Его плечи резко, будто вздрогнув, но едва заметно выпрямились, словно под прицелом в грудь или выстрелом навылет. Не поднимая головы, он медленно опустил руку на перила, и на его лицо упала тень. Прошла минута, а ему показалось, что одно мгновение - и в то же мгновение он резко оглянулся. Немое движение частиц, ни одного проблеска, ни одного звука. "Я слышал ее голос: "Прощайте, Джонни! Не забудьте про мои цветы!" Я слышал плач ребенка. Опасность. Где?" Голос - лента - отблеск - свет. Свет.
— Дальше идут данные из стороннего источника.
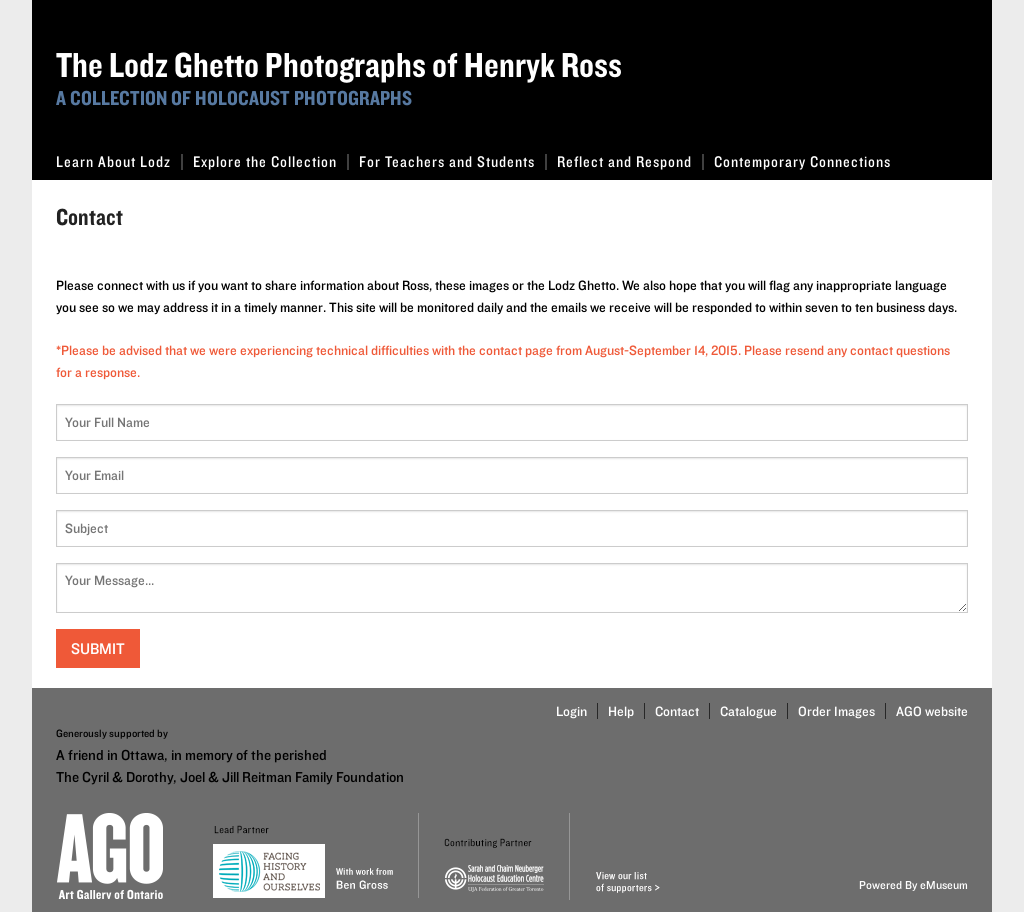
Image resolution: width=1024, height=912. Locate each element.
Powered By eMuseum (913, 884)
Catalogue (748, 711)
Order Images (836, 711)
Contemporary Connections (802, 161)
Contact (677, 711)
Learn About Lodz (119, 161)
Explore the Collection (271, 161)
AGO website (932, 711)
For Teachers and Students (453, 161)
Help (621, 711)
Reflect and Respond (630, 161)
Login (571, 711)
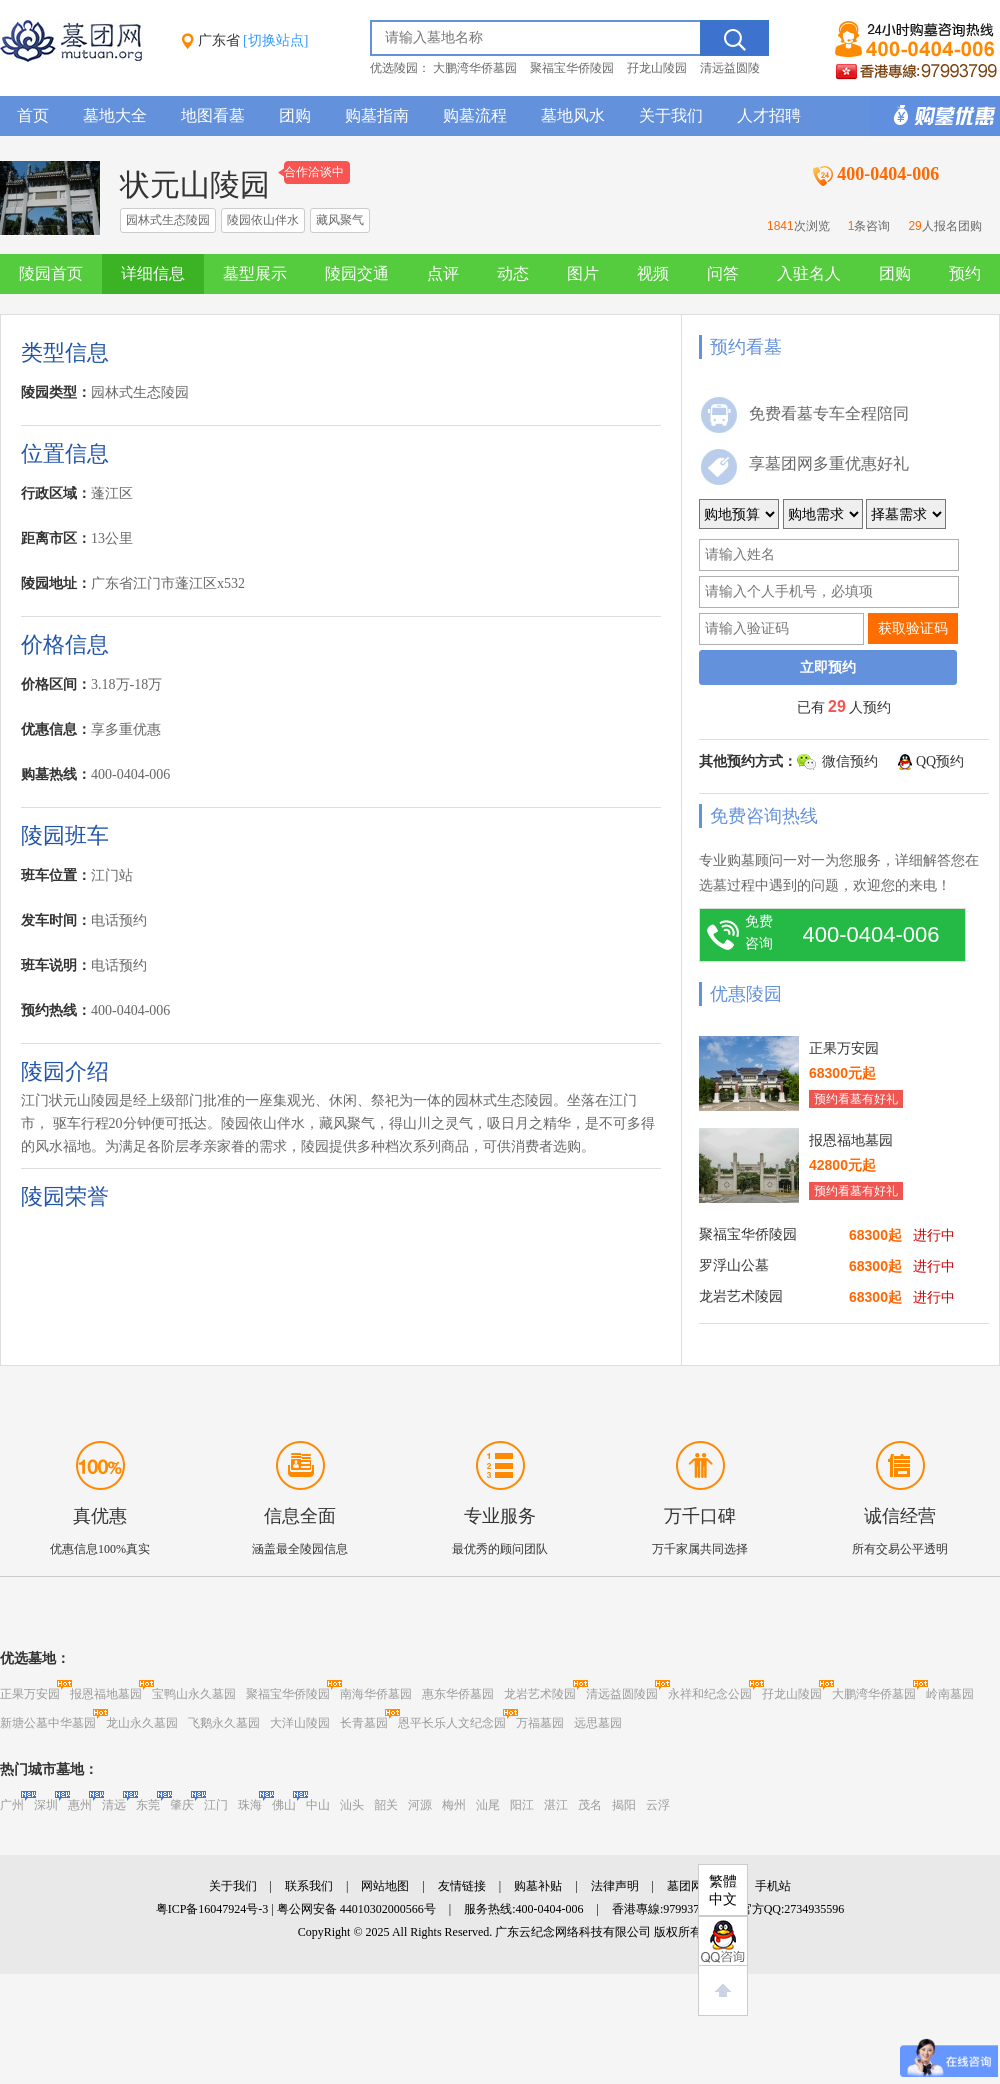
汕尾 (488, 1805)
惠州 (80, 1805)
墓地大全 (115, 115)
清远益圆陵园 (622, 1694)
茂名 (590, 1805)
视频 (653, 273)
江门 (216, 1805)
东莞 (148, 1805)
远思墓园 (598, 1723)
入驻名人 (809, 273)
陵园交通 (357, 273)
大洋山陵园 (300, 1723)
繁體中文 (723, 1890)
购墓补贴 (538, 1886)
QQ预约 (940, 761)
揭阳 (624, 1805)
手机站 (773, 1886)
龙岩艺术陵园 (540, 1694)
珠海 (250, 1805)
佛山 (284, 1805)
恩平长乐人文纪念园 (452, 1723)
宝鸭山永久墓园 (194, 1694)
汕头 (352, 1805)
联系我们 (309, 1886)
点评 (443, 273)
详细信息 (153, 273)
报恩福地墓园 (106, 1694)
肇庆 (182, 1805)
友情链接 (462, 1886)
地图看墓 (213, 115)
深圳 (46, 1805)
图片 (583, 273)
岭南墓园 (950, 1694)
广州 (12, 1805)
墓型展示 (255, 273)
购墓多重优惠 (935, 116)
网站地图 (385, 1886)
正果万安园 (30, 1694)
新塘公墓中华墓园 (48, 1723)
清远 (114, 1805)
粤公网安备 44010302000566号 (356, 1909)
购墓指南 (377, 115)
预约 (965, 273)
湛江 (556, 1805)
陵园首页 (51, 273)
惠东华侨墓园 (458, 1694)
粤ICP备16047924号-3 (212, 1909)
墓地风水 (573, 115)
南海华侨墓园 (376, 1694)
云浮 (658, 1805)
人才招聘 (769, 115)
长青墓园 (364, 1723)
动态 (513, 273)
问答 (723, 273)
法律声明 (615, 1886)
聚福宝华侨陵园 (572, 68)
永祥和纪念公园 (710, 1694)
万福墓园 (540, 1723)
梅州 (454, 1805)
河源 (420, 1805)
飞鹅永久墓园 (224, 1723)
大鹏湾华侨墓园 (475, 68)
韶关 (386, 1805)
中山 (318, 1805)
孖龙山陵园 (657, 68)
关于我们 (671, 115)
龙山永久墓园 (142, 1723)
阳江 (522, 1805)
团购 (295, 115)
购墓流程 (475, 115)
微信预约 (850, 761)
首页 (33, 115)
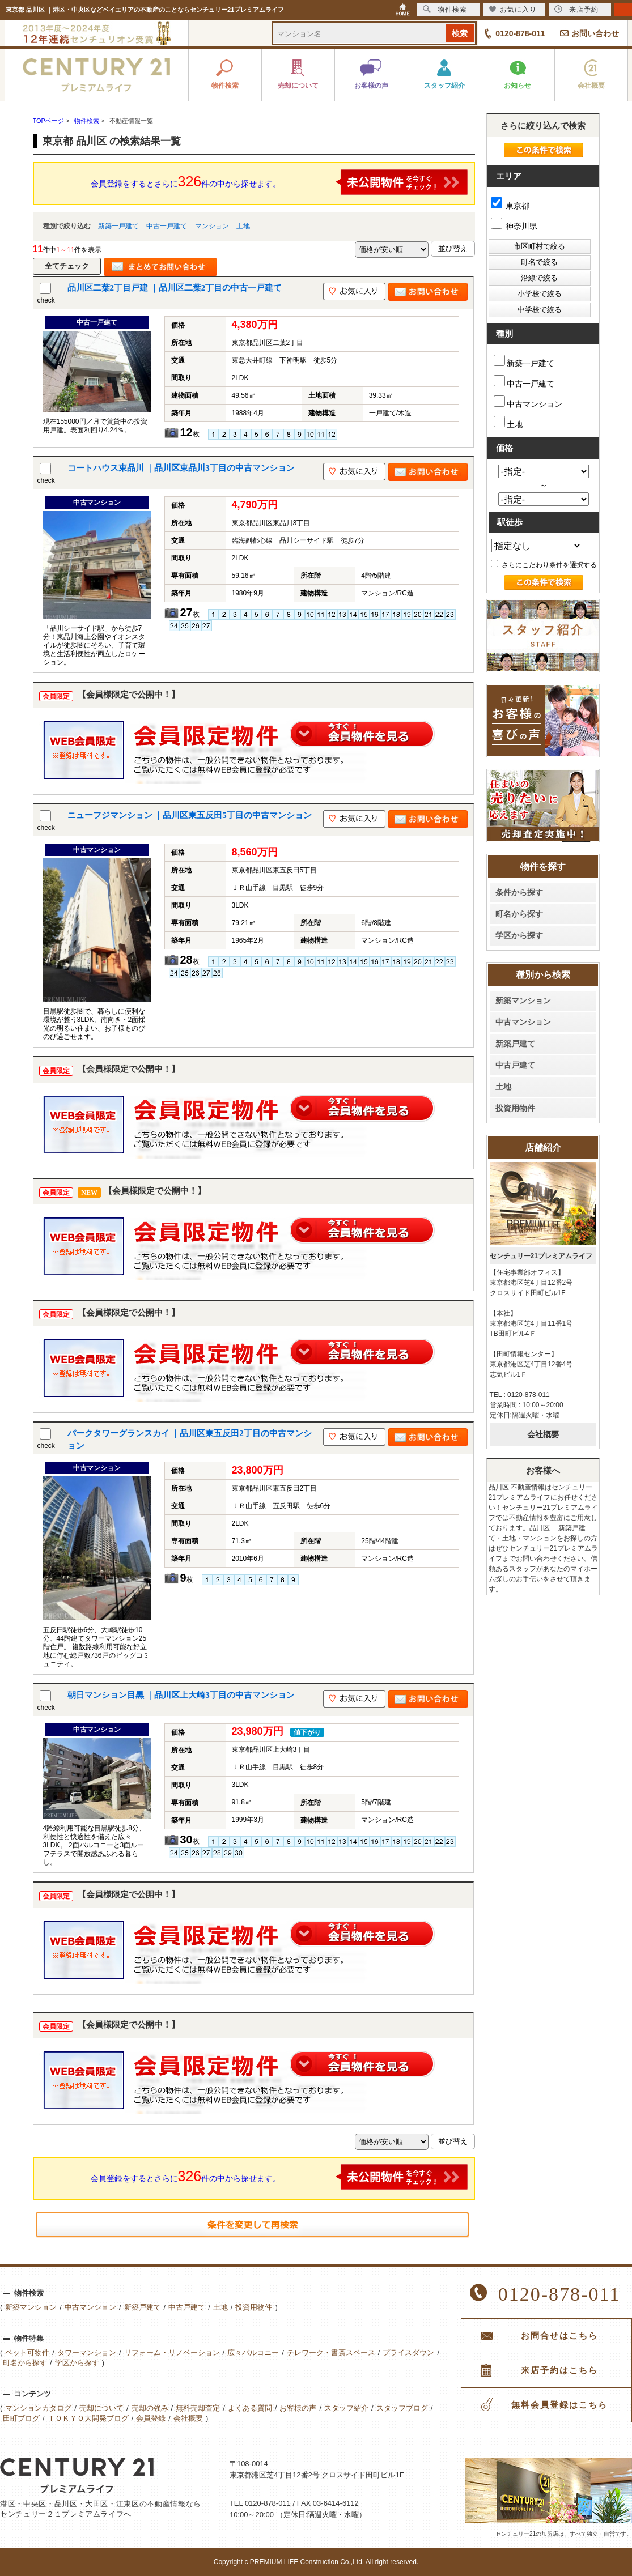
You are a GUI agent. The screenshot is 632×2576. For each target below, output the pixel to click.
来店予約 (576, 9)
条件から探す (519, 892)
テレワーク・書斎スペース (331, 2352)
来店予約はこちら (559, 2370)
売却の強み (150, 2408)
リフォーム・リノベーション (172, 2352)
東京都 (510, 205)
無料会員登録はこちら (559, 2404)
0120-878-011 (520, 33)
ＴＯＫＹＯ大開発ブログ (88, 2418)
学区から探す (519, 935)
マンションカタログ (38, 2408)
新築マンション (523, 1000)
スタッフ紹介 (346, 2408)
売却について (101, 2408)
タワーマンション (86, 2352)
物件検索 (445, 9)
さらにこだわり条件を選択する (544, 565)
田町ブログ (21, 2418)
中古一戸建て (166, 226)
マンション (212, 226)
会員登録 (151, 2418)
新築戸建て (515, 1043)
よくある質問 (250, 2408)
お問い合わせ (595, 33)
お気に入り (513, 9)
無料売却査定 (198, 2408)
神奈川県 (514, 226)
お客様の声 (297, 2408)
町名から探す (519, 913)
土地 (243, 226)
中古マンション (528, 401)
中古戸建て (515, 1065)
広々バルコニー (253, 2352)
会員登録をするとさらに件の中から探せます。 (279, 182)
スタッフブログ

Это история о человеке, о котором никто ничего не знал: он был никем, у него никого не было, он ничего не сделал; судя по всему, у него не было ни желаний, ни стремлений, ни амбиций; исток и завершение его жизни одинаково терялись в тени больших городов, метрополитенов; огнями летящих в ночь магистралей. Единственное, что запоминалось из рассказов тех, кто его видел - "в нем была какая-то легкость". Имя - Филипп Трейн - и возраст, в который он стал известен - 21 год. В детстве был свидетелем или участником военных действий; в результате контузии потерял слух. Ни одного обвинения - он никогда не был привлечен к суду - ни одной строчки в досье, ни фотографии, ни отпечатка пальцев, хотя на его счету было столько жизней, сколько встречалось только в военной хронике.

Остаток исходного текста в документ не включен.